TESTO.
────

L'Inghilterra si ritira dal mondo. Si ritira, a dire il vero, nel vasto confortevole mercato del suo impero coloniale. Grande importatrice di materie prime, la Gran Bretagna beneficia del crollo dei prezzi mondiali di queste; d'altra parte, fra le sue colonie vi sono alcuni dei massimi produttori planetari di oro, il cui potere d'acquisto si rinforza col calo dei prezzi mondiali (1). Londra gode dunque di due vantaggi: compra a poco con oro rivalutato.
La deflazione mondiale fa sì che in Inghilterra il costo della vita ribassi - fra il 1924 e il 1936 - di 16 punti, mentre i salari calano solo di 2 punti. E' una situazione felice rispetto al resto del mondo, tanto più che - con la deflazione - il governo britannico inaugura una politica di credito facile (bisogna pur usare gli abbondanti capitali rientrati, e che non possono andare all'estero), che stimola una sorta di ripresa, trainata dal mercato interno. E tuttavia la sua disoccupazione resta,ostinata, sopra il 10 per cento fino al 1939, quando la guerra innescherà il suo truce modello di pieno impiego.
Nella grande America, il New Deal di Roosevelt non otterrà - a parte il suo grande successo propagandistico - effetti migliori. Una severa politica di dirigismo, grandi opere pubbliche pagate con un crescente disavanzo dello Stato, l'aumento dei salari minimi, il sostegno dei prezzi agricoli, non riescono ad aver veramente ragione della crisi.
Nel 1936, il potere d'acquisto degli agricoltori americani è di un terzo inferiore a quello che avevano nel 1929: la disoccupazione generale, che era del 3 per cento prima del '29, resta attestata al 19 per cento fino al 1938. Fra ottobre 1937 e il marzo 1938 l'economia americana ricade in una severissima recessione, e altri 4,5 milioni di lavoratori si trovano sulla strada. "L'economia americana non ha ricominciato a riprendersi con le sue sole forze, essa resta dipendente dalle iniezioni costanti di potere d'acquisto alimentate dai deficit di bilancio", riconosce lo storico francese dell'economia Jacques Nèré (2): "alla vigilia della seconda guerra mondiale, il risanamento dell'economia statunitense resta incompleto e precario".
In Francia, il Fronte Popolare decreta un aumento generale dei salari del 10-15%, accorcia la settimana lavorativa da 48 a 40 ore, insomma applica le demagogie socialiste, senza restituire un alito di vita alla sua economia in stagnazione. La Russia sovietica applica fino in fondo, con la nota ferocia dottrinaria, l'economia di piano e collettivista, con i risultati disastrosi che sappiamo.

────

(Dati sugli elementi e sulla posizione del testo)
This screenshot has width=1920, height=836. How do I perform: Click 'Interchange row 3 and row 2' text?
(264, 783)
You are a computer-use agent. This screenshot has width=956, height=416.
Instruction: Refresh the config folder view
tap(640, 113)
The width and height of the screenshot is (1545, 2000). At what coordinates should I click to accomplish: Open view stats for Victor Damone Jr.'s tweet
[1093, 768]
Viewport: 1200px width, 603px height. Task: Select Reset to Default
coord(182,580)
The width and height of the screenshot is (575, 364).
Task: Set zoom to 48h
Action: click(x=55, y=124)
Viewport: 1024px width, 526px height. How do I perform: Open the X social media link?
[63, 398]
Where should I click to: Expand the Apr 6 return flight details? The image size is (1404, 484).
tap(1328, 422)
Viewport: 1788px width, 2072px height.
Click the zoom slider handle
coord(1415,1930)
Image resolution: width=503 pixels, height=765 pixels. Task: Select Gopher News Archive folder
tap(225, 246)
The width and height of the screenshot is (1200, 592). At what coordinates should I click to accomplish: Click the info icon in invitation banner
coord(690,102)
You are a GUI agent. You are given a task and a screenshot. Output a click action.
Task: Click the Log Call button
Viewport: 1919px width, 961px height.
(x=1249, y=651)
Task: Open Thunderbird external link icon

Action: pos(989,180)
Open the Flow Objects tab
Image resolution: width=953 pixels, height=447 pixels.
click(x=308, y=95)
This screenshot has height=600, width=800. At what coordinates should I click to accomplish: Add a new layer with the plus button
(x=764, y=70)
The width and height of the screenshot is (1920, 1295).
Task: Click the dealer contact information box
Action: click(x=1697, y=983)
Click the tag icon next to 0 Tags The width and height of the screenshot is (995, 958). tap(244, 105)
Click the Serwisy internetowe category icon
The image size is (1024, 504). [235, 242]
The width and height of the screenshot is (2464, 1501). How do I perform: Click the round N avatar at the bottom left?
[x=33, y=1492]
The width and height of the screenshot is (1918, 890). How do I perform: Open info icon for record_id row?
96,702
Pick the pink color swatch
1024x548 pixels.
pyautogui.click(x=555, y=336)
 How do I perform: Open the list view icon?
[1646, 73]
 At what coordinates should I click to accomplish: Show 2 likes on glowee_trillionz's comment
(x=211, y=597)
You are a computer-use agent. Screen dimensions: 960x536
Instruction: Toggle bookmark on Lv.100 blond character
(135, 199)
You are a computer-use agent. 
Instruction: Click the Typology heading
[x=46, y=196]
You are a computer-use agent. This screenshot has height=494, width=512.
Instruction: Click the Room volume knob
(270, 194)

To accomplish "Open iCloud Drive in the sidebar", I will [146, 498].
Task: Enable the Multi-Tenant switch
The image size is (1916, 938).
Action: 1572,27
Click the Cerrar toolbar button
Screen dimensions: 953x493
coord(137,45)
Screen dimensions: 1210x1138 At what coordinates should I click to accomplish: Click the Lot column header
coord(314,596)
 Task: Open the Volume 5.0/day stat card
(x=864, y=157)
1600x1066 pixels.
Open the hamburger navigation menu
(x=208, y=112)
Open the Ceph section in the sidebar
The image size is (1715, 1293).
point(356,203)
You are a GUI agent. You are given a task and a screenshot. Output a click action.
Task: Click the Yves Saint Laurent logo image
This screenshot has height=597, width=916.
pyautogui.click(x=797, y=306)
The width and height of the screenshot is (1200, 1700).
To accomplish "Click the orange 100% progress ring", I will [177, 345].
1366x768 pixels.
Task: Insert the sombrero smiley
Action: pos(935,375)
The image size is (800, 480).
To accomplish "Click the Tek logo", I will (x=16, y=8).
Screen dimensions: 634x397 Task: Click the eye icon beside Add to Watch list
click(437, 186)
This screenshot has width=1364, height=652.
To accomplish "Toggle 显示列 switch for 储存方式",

────

COSA PRODURRE.
Prosegua il testo sulla crisi economica degli anni Trenta, riprendendo subito dopo l'ultima frase riportata. Le registrazioni non hanno alcun ruolo in questo.

RISPOSTA AL COMPITO.
Tutti gli esperimenti dirigisti, insomma, in qualche modo falliscono. Salvo uno.
Quando Hitler sale al potere, la Germania soffre di una crisi industriale enorme, paragonabile a quella americana, con la relativa gigantesca disoccupazione. Ma a differenza degli Stati Uniti, per di più è gravata da debiti esteri schiaccianti. Non solo il debito politico, il peso delle riparazioni; anche il debito commerciale è pauroso. Le sue riserve monetarie sono ridotte quasi a zero. Inoltre, s'è prosciugato totalmente il flusso dei capitali esteri, che si presumevano necessari alla sua rinascita economica. La Germania insomma non ha denaro,ha perso i suoi mercati d'esportazione, è forzatamente isolata - dalla recessione mondiale - dal mercato globale. Costretta a un'economia a circuito chiuso, nei suoi angusti confini.
Ma proprio da lì, comincia a rinascere. Come? Secondo Rauschning, i nazionalsocialisti "si basavano sulle idee sempliciste del loro fuehrer, e s'erano creati una teoria monetaria che suonava pressappoco così: le banconote si possono moltiplicare e spendere a volontà,purché si mantengano costanti i prezzi".
Hitler lo diceva con esplicita brutalità: "dopo l'eliminazione degli speculatori e degli ebrei, si dispone di una sorta di moto perpetuo economico, di circuito chiuso il cui movimento non si arresta mai. Il solo motore necessario per questo meccanismo è la fiducia. Basta creare e mantenere questa fiducia, sia con la suggestione sia con la forza o con entrambe" (3)
Sono idee sempliciste. O anche assurde sul piano della teoria economica: creare inflazione (stampare carta moneta) senza far salire i prezzi - e senza ricorrere al razionamento dei consumi, alle tessere del pane, come stava facendo Stalin negli stessi anni.
Eppure funzionano.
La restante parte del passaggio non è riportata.